**Task prompt**. When the line with "[Permintaan Buah Nanas" is found, repeat it and all lines that follow it exactly, stopping at the end of the listing.

********************

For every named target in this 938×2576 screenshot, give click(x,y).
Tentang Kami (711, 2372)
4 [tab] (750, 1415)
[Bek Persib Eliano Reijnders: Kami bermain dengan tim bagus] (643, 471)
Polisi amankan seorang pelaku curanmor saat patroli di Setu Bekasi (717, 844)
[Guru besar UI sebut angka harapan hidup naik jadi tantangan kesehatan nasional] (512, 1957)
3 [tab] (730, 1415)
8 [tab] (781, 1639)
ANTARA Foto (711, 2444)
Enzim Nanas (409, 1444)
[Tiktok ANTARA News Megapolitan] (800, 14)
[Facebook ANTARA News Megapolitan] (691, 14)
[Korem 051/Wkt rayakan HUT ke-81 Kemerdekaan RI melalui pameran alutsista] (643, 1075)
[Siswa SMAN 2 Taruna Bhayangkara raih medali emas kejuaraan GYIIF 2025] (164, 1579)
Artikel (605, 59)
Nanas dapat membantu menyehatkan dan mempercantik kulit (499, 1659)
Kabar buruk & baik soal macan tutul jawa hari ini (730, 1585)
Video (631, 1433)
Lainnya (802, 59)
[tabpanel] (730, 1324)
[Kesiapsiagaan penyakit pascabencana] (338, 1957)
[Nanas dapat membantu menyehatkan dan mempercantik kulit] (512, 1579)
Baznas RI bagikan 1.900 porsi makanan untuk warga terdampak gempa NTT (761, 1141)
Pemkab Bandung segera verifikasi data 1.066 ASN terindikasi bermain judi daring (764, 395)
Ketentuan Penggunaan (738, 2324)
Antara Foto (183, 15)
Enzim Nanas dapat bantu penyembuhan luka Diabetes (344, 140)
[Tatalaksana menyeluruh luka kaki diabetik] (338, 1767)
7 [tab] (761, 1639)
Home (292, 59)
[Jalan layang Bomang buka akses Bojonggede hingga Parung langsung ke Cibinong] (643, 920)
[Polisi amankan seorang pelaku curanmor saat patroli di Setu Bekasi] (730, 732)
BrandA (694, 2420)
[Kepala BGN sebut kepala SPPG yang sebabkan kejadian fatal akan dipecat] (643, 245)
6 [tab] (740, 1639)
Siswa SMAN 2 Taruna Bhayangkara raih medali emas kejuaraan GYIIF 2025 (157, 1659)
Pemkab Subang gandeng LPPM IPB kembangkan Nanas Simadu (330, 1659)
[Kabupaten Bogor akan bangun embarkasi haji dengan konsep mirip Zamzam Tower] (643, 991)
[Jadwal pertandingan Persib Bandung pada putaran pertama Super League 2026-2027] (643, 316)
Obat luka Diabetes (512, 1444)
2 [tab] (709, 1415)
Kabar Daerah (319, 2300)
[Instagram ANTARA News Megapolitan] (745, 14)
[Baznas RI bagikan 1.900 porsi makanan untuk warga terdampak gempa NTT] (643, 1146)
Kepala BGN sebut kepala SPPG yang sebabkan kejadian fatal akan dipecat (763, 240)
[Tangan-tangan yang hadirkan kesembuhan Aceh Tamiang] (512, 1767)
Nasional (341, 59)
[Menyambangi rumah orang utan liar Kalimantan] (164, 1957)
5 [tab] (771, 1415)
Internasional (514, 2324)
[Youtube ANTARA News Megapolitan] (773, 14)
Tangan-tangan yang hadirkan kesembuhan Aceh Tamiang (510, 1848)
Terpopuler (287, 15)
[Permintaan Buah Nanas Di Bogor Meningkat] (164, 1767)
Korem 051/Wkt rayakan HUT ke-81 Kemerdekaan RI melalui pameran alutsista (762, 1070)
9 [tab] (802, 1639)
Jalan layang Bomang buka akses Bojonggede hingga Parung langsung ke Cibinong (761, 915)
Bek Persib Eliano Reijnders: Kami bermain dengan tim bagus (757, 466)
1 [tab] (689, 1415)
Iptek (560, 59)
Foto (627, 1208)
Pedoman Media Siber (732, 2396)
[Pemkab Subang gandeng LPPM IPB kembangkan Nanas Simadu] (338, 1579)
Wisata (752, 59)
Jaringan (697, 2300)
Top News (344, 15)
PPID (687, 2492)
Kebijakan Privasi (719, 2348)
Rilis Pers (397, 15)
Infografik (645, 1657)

********************

**Output of the task**.
[Permintaan Buah Nanas Di Bogor Meningkat] (164, 1767)
Korem 051/Wkt rayakan HUT ke-81 Kemerdekaan RI melalui pameran alutsista (762, 1070)
9 [tab] (802, 1639)
Jalan layang Bomang buka akses Bojonggede hingga Parung langsung ke Cibinong (761, 915)
Bek Persib Eliano Reijnders: Kami bermain dengan tim bagus (757, 466)
1 [tab] (689, 1415)
Iptek (560, 59)
Foto (627, 1208)
Pedoman Media Siber (732, 2396)
[Pemkab Subang gandeng LPPM IPB kembangkan Nanas Simadu] (338, 1579)
Wisata (752, 59)
Jaringan (697, 2300)
Top News (344, 15)
PPID (687, 2492)
Kebijakan Privasi (719, 2348)
Rilis Pers (397, 15)
Infografik (645, 1657)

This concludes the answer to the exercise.